- Blooming Grove Township, Minnesota Location within the state of Minnesota Blooming Grove Township, Minnesota Blooming Grove Township, Minnesota (the United States)
- Coordinates: 44°9′35″N 93°27′25″W﻿ / ﻿44.15972°N 93.45694°W
- Country: United States
- State: Minnesota
- County: Waseca

Area
- • Total: 36.0 sq mi (93.2 km^{2})
- • Land: 35.6 sq mi (92.1 km^{2})
- • Water: 0.42 sq mi (1.1 km^{2})
- Elevation: 1,155 ft (352 m)

Population (2000)
- • Total: 523
- • Density: 15/sq mi (5.7/km^{2})
- Time zone: UTC-6 (Central (CST))
- • Summer (DST): UTC-5 (CDT)
- FIPS code: 27-06562
- GNIS feature ID: 0663618

= Blooming Grove Township, Waseca County, Minnesota =

Blooming Grove Township is a township in Waseca County, Minnesota, United States. The population was 568 at the 2020 census.

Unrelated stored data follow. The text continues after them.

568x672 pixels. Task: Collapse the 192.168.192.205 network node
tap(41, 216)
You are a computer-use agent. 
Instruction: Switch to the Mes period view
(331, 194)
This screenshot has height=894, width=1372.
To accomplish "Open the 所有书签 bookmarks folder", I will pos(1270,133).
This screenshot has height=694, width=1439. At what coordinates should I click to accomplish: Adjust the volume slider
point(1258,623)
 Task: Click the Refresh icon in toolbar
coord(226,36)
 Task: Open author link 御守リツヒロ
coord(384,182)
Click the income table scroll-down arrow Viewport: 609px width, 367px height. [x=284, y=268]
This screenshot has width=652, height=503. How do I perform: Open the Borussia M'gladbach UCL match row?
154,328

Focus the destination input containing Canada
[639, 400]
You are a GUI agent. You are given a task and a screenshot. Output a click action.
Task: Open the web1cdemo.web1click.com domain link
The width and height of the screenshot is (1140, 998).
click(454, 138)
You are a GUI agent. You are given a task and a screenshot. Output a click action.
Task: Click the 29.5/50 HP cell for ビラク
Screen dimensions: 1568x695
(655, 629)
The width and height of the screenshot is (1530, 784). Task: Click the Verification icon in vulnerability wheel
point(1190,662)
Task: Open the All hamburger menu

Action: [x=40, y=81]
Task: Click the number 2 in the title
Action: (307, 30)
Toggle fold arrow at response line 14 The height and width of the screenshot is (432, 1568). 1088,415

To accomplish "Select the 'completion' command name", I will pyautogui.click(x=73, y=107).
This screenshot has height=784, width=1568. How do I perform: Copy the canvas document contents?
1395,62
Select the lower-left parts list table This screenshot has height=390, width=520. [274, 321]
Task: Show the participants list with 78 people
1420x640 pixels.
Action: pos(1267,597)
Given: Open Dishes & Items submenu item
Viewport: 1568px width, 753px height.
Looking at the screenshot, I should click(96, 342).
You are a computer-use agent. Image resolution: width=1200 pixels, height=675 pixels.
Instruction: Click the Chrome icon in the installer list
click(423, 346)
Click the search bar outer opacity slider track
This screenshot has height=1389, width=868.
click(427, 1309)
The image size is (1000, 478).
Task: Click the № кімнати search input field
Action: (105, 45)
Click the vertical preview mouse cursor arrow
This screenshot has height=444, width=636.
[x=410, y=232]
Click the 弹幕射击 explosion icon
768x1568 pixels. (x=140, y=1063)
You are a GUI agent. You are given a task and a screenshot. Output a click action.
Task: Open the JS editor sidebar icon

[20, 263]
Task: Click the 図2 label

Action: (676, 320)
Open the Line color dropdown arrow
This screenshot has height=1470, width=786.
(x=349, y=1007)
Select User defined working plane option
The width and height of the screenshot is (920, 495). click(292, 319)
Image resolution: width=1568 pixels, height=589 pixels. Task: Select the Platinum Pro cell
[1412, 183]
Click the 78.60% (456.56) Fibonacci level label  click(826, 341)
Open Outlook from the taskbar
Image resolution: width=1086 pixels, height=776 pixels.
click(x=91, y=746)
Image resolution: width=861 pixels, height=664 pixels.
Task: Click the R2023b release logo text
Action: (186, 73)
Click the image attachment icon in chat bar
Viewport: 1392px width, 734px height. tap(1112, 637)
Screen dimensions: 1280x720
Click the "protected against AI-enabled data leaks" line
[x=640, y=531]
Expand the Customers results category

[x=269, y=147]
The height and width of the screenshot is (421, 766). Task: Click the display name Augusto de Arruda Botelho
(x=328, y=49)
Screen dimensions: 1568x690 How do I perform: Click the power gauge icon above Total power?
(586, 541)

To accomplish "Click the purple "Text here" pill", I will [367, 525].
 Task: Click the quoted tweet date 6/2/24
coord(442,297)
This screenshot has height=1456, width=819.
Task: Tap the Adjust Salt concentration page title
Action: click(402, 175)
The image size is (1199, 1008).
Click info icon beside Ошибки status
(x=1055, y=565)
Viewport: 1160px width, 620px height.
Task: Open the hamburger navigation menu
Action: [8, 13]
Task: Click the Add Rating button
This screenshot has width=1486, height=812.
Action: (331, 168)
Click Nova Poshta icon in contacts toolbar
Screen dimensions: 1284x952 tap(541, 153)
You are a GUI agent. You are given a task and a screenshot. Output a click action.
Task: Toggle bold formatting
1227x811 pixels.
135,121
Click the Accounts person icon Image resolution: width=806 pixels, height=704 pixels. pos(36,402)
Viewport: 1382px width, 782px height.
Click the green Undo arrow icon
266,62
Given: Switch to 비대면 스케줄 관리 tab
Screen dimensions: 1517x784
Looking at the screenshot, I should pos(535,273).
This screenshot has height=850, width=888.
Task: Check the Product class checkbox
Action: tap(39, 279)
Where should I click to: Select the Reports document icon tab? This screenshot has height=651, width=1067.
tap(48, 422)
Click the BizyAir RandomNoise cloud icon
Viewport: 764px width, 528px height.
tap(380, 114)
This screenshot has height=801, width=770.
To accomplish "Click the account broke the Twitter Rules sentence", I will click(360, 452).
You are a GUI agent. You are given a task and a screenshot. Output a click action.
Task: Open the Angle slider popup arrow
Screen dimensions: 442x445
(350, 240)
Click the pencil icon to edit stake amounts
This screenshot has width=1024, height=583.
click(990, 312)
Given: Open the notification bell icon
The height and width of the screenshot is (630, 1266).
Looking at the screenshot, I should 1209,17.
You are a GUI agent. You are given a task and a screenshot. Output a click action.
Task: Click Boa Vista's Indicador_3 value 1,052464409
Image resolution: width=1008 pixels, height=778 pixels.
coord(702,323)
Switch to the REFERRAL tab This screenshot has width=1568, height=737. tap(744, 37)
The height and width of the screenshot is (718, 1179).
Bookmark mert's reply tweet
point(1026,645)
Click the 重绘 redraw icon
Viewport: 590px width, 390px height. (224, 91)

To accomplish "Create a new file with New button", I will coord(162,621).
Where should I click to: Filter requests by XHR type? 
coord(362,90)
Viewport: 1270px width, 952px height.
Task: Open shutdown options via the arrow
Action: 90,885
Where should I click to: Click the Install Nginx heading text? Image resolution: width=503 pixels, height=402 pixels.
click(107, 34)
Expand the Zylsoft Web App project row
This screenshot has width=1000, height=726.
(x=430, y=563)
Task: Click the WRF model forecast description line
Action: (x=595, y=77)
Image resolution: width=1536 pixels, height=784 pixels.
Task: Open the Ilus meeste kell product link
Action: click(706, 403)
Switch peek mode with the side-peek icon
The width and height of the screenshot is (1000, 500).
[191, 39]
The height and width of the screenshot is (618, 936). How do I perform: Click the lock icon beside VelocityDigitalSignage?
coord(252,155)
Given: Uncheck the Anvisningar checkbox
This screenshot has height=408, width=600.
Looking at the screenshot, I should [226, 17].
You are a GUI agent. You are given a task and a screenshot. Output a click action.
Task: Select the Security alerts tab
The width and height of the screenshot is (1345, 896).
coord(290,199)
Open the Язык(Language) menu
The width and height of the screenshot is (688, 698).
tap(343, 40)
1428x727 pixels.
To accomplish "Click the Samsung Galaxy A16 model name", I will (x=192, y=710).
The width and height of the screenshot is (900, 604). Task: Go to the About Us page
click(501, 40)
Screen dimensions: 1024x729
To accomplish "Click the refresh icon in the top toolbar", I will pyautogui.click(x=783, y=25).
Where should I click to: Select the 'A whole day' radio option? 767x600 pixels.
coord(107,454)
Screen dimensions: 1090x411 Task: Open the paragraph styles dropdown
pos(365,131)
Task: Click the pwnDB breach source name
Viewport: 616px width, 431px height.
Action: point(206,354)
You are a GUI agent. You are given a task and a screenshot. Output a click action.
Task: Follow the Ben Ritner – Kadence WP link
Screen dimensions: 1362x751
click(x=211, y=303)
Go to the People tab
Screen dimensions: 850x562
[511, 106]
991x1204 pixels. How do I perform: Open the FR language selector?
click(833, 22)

Blooming Grove Township was organized in 1858, and named for groves of blooming wild plum trees within its borders.

==Geography==
According to the United States Census Bureau, the township has a total area of 36.0 sqmi, of which 35.6 sqmi is land and 0.4 sqmi (1.22%) is water.

==Demographics==
As of the census of 2000, there were 523 people, 181 households, and 154 families residing in the township. The population density was 14.7 PD/sqmi. There were 187 housing units at an average density of 5.3 /sqmi. The racial makeup of the township was 96.94% White, 0.96% African American, 0.19% Native American, 0.38% Asian, and 1.53% from two or more races. Hispanic or Latino of any race were 0.19% of the population.

There were 181 households, out of which 39.2% had children under the age of 18 living with them, 75.7% were married couples living together, 6.6% had a female householder with no husband present, and 14.9% were non-families. 9.4% of all households were made up of individuals, and 5.0% had someone living alone who was 65 years of age or older. The average household size was 2.89 and the average family size was 3.08.

In the township the population was spread out, with 26.4% under the age of 18, 8.8% from 18 to 24, 28.5% from 25 to 44, 26.8% from 45 to 64, and 9.6% who were 65 years of age or older. The median age was 38 years. For every 100 females, there were 101.2 males. For every 100 females age 18 and over, there were 110.4 males.

The median income for a household in the township was $45,750, and the median income for a family was $48,625. Males had a median income of $30,903 versus $22,813 for females. The per capita income for the township was $17,916. About 5.2% of families and 7.3% of the population were below the poverty line, including 10.6% of those under age 18 and 8.2% of those age 65 or over.